> THE PROBLEM: Please give the records as a numbered list, from the line containing "Given: Click the glxgears window title bar" through the last line of the records, with blank lines left out. Leave the pictures out of the answer.

BEGIN TASK MATERIAL

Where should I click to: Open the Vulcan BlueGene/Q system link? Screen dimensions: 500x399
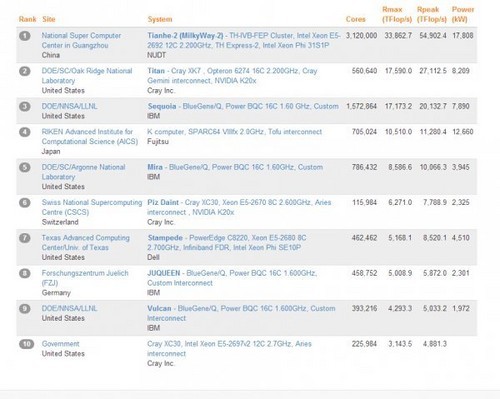click(x=241, y=313)
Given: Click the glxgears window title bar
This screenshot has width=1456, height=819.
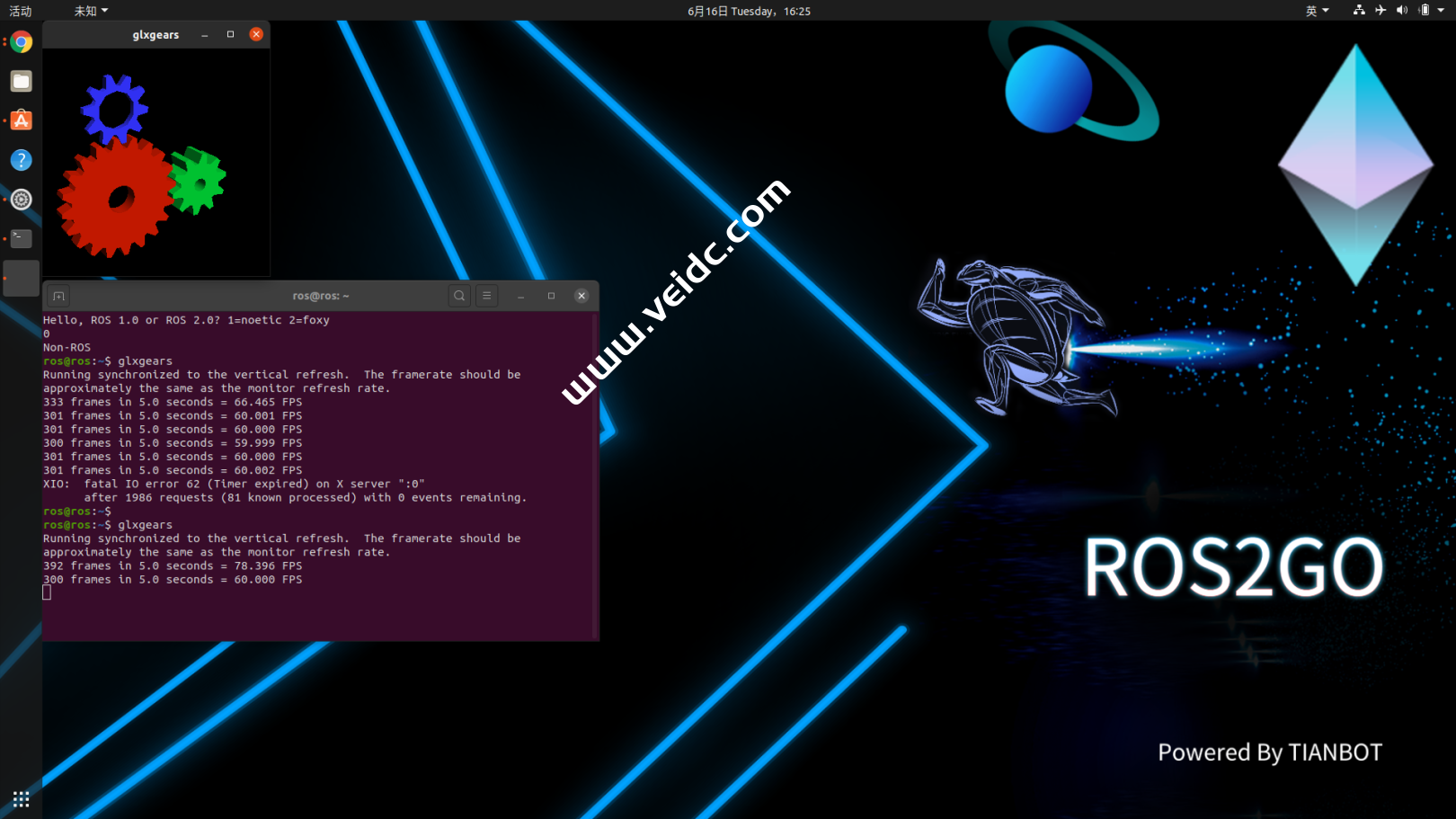Looking at the screenshot, I should [x=155, y=35].
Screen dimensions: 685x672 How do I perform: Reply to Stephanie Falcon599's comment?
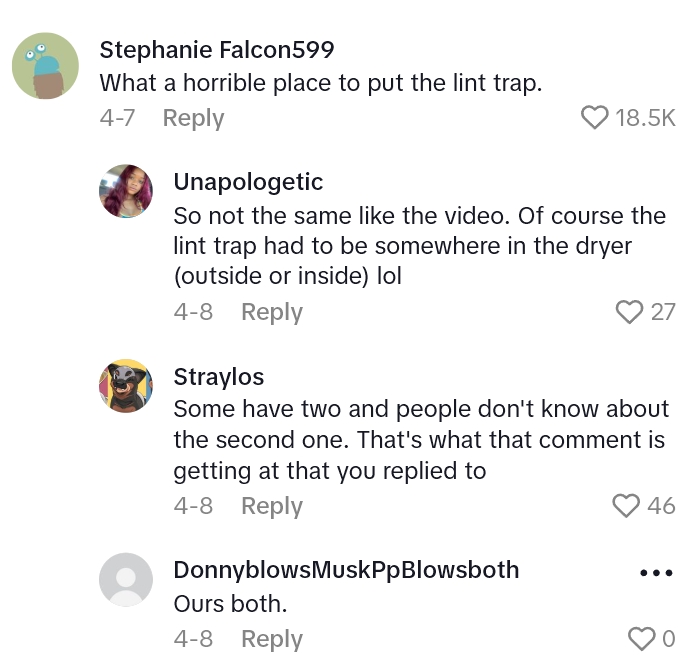tap(193, 118)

END TASK MATERIAL

> COMPLETED EXERCISE:
1. Given: Click the glxgears window title bar
2. This screenshot has width=1456, height=819.
3. Looking at the screenshot, I should [x=155, y=35].
4. Screen dimensions: 685x672 How do I perform: Reply to Stephanie Falcon599's comment?
5. tap(193, 118)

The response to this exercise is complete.